1 Comment
⭠ Return to thread

Thank you for this review. When I read this book (my 10th grader's honors English class used it as their textbook the entire school year), I thought it was ridiculous that he states that Booker T. Washington hated black men. Kendi really works hard to minimize him. My daughter was not reading Up From Slavery or learning about Booker T. Washington or WEB Dubois (they were learning about gender fluidity and pronouns in History). Booker T. Washington was a great man and did a tremendous amount for blacks. He opened 5,000 schools with funds from the president of Sears. He founded Tuskegee Institute and believe that people needed to learn to be self-sufficient as well as be educated. He observed that his fellow slaves had only learned one or two skills on the plantations and were unable to take care of themselves. He taught students physical skills along with educating them. This Kendi says was Booker T. Washington wanting blacks to serve in a blue collar role and be subserviently to whites. You cannot read Booker T. Washington's writings and believe that. Kendi says in the book that when WEB Dubois becomes an antiracist is when he returns from visiting the Soviet Union in the early 1900's and has an epiphany that Marxism is the only way forward. He was awarded the Stalin Peace Prize in 1952 and the Lenin Peace Prize in 1959. Funny that Kendi doesn't discuss what happened under Marx and Lenin.

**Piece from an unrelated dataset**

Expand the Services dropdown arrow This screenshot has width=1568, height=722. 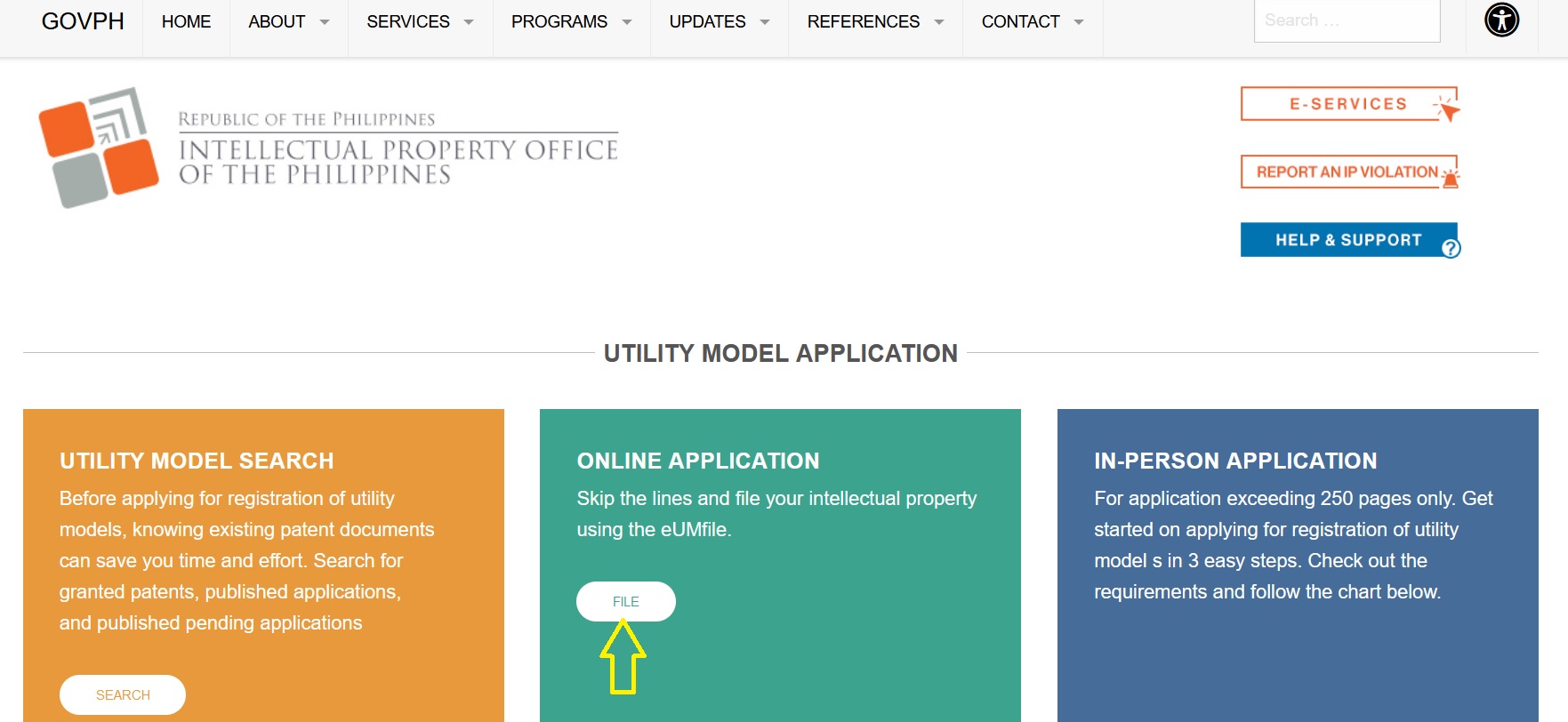(x=469, y=22)
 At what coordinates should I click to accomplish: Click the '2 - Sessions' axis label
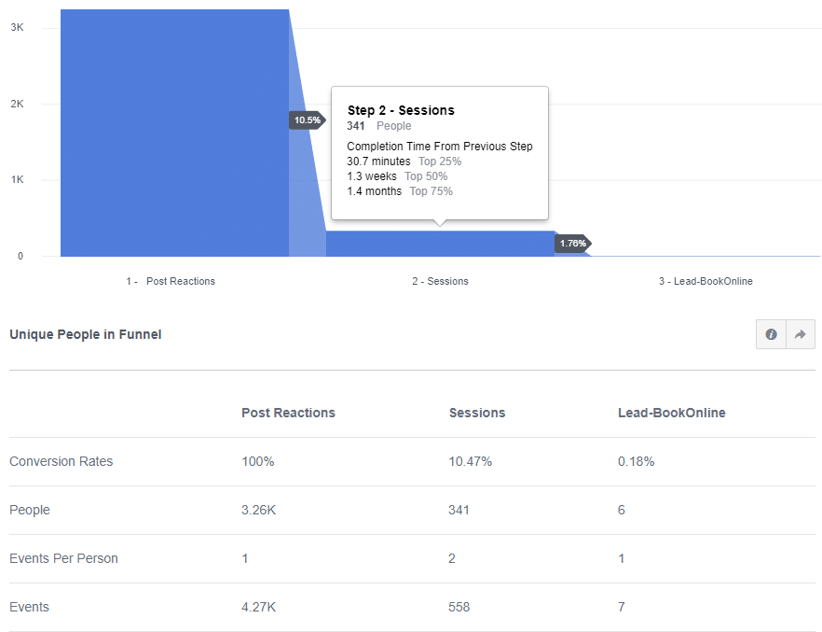(x=440, y=281)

And my daughter's History and English classes certainly weren't covering it. A good assignment for our kids would be for them to research the individuals and read the books by Washington and Dubois, compare and contrast and see who they think helped humans most. I did find it interesting that when I was searching for the dates of the "peace" prizes, that someone has spent A LOT of time on the WEB Dubois Wikipedia page and removed information and made him sound like a much better person than he actually was.